Assigned task:
Print, exactly and with no pictures, the line containing "Task: Select the" and each line after it to the end of the entries below.

Dataset:
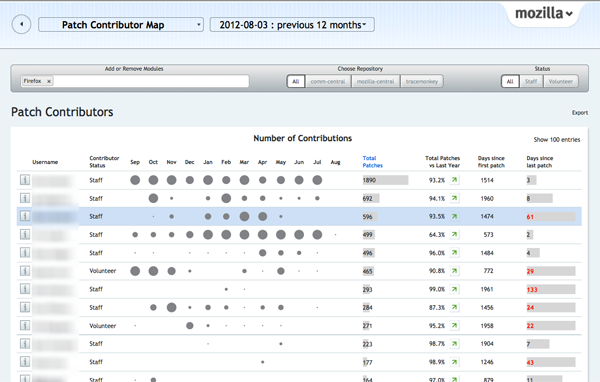Click info icon for the 293 patches row
The height and width of the screenshot is (382, 600).
click(25, 289)
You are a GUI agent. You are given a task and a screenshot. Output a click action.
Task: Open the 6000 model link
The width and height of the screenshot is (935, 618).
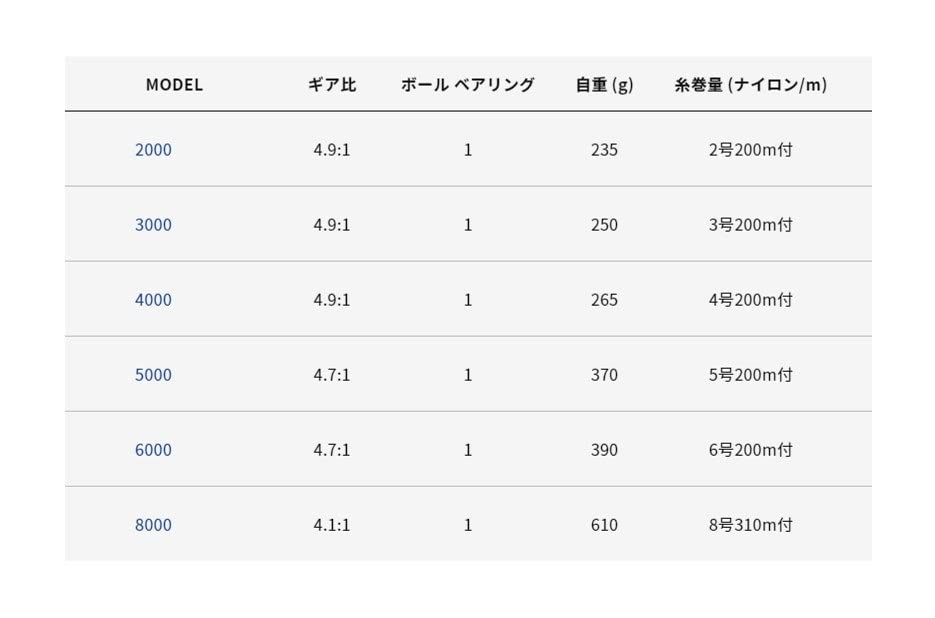[x=153, y=450]
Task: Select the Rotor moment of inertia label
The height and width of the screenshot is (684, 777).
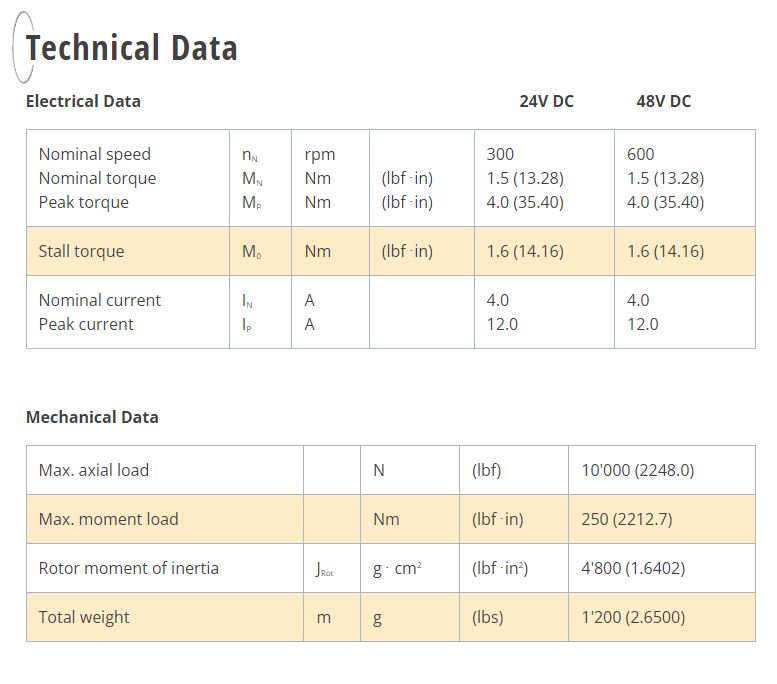Action: pyautogui.click(x=128, y=568)
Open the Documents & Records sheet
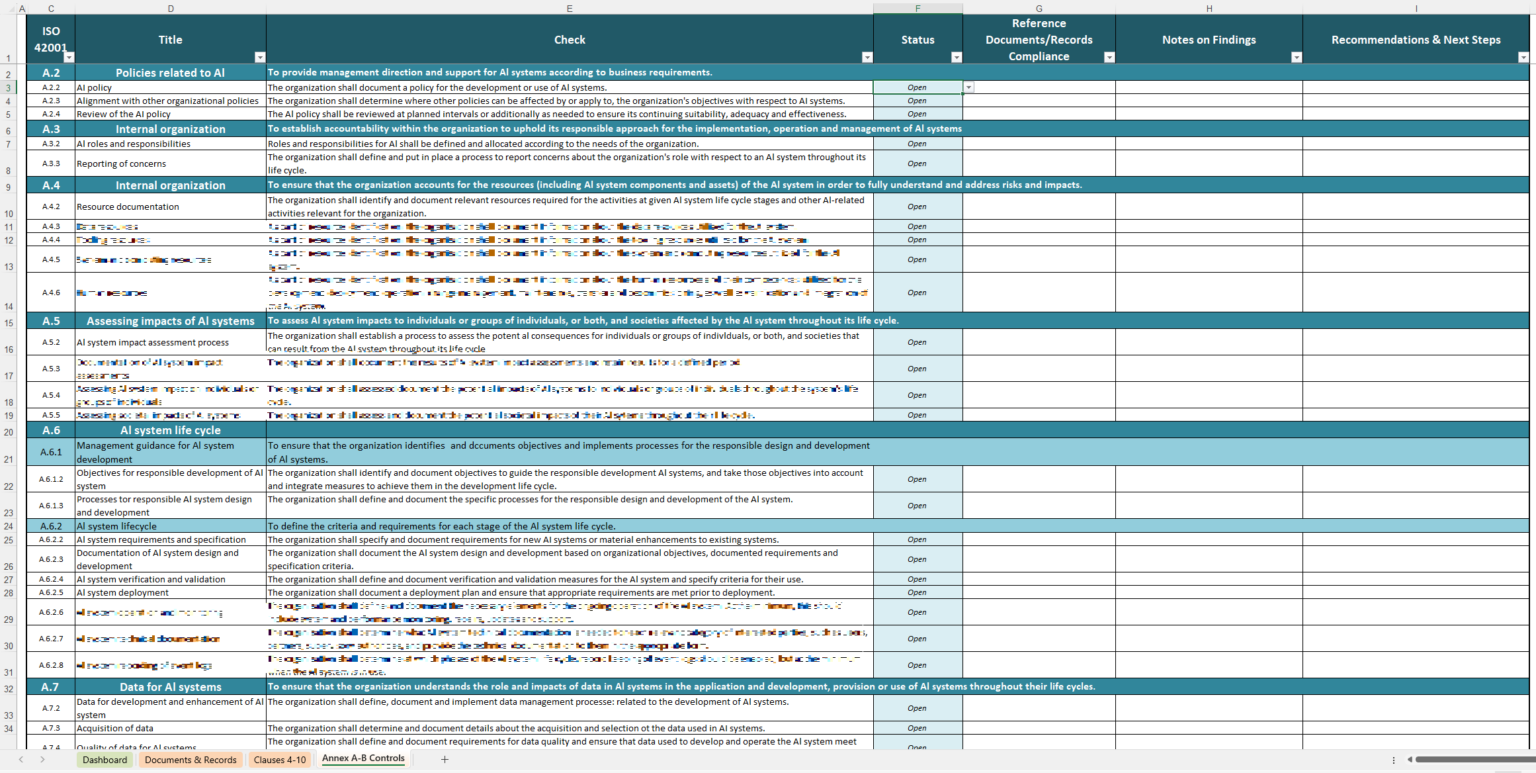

Reply:
Task: Select the Rotor moment of inertia label
The height and width of the screenshot is (684, 777).
Action: pyautogui.click(x=128, y=568)
Open the Documents & Records sheet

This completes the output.